Un camino iniciático en Portugal

Muy cerca de Lisboa se erige una villa en la que el tiempo se ha detenido: Sintra, declarada patrimonio de la humanidad por la Unesco en 1995. En un panorama único, microclima incluido que regala nieblas que enmarcan las hermosas edificaciones, se alza la Quinta da Regaleira, una concepción de Carvalho Monteiro quien con el saber del arquitecto de Luigi Manini levantó un templo a la alquimia y a la masonería. Un hermoso palacio acompañado de un frondoso jardín, con lagos, grutas donde la oscuridad es absoluta e increíbles construcciones.

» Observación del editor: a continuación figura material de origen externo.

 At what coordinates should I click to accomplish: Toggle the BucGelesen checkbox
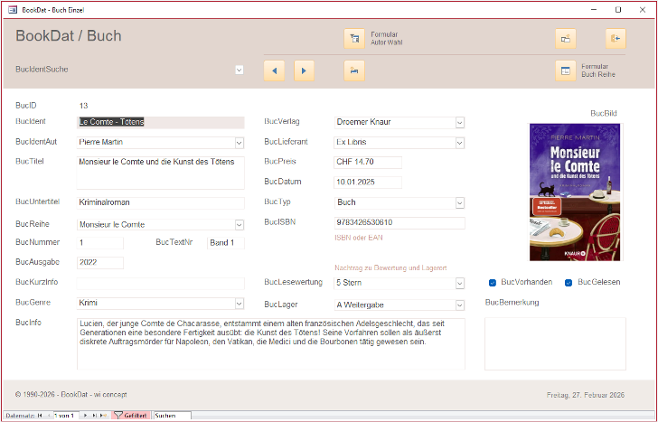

La Quinta da Regaleira es un lugar al que hay que ir sin prisas. Tenemos que contemplar el enorme bosque-jardín y entender la creencia en el primitivismo de Carvalho Monteiro, por lo que la parte de abajo está más ordenada y cuidada que la parte de arriba en una progresión hacia lo salvaje. Antes o después daremos con el pozo iniciático, una escalera en espiral que desciende a través de nueve rellanos relacionados con “La divina comedia” de Dante y los nueve círculos del infierno, del paraíso o del purgatorio. Al fondo, una rosa de los vientos brilla en el suelo. Una simple mirada por las paredes hará que veamos las entradas a las grutas que comunican con distintas zonas de la quinta y en las que será necesario usar linternas.


Hay tanto por ver: el palacio, la capilla, la Torre da Regaleira que proporciona la ilusión de encontrarnos en el eje del mundo, la sucesión de estatuas que representan deidades griegas, la biblioteca de dos plantas con cristal en el suelo… un lugar para perderse, para observar, para comprender.